Willie Nelson tours America's back roads on “Me And Paul”

In Hear This, A.V. Club writers sing the praises of songs they know well—some inspired by a weekly theme and some not, but always songs worth hearing.

Whenever I’m in Nashville, I go out looking for country records. Not country CDs—country records. Here in Chicago, digging through bins marked “country and western” means checking out the same five ’80s-era Dolly Parton records over and over. But in Nashville—or Texas, where my husband’s from—I go country crazy.

I went down to Tennessee a couple of weeks ago for a forthcoming A.V. Club video project, and while I was there I did a whirlwind trip of some of my favorite LP haunts. This time, rather than just going “shouldn’t I have more Tex Ritter records?” I went in with a goal: Fill out my collection with records from About.com’s no doubt very scientific list of the top 200 country records of all time. I already had about 50 LPs from the list, and I picked up about 35 more in Nashville, including Wanted: The Outlaws, the 1976 Waylon Jennings, Willie Nelson, Jessi Colter, and Tompall Glaser record that the list says is the best country recording of all time.
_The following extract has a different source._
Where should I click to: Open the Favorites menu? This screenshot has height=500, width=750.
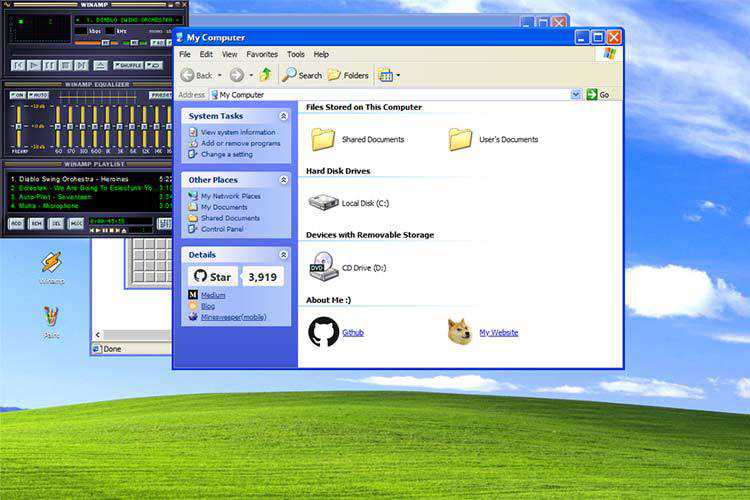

Now, having listened to it, I don’t know if I agree with that assertion, but there are a few real barnburners on the LP, including Nelson’s previously recorded version of “Me And Paul.” Written by Nelson as an ode to his years on the road with Willie Nelson Family Band drummer Paul English, “Me And Paul” tells the story of a life spent playing shows—and how simultaneously dangerous and boring that can be. Nelson says he’s “surprised to find [his] mind’s fairly sound” after being “almost busted in Laredo” and drinking too much whiskey and not being able to remember if he even played “on a package show in Buffalo.” While Nelson—a Texas boy, through and through—still thinks “Nashville was the roughest,” “We received our education in the cities of the nation, me and Paul.” It’s an honest but inspirational look at Nelson and English’s now almost 50 year career together, and a remarkably touching memorial to a friendship made on the road.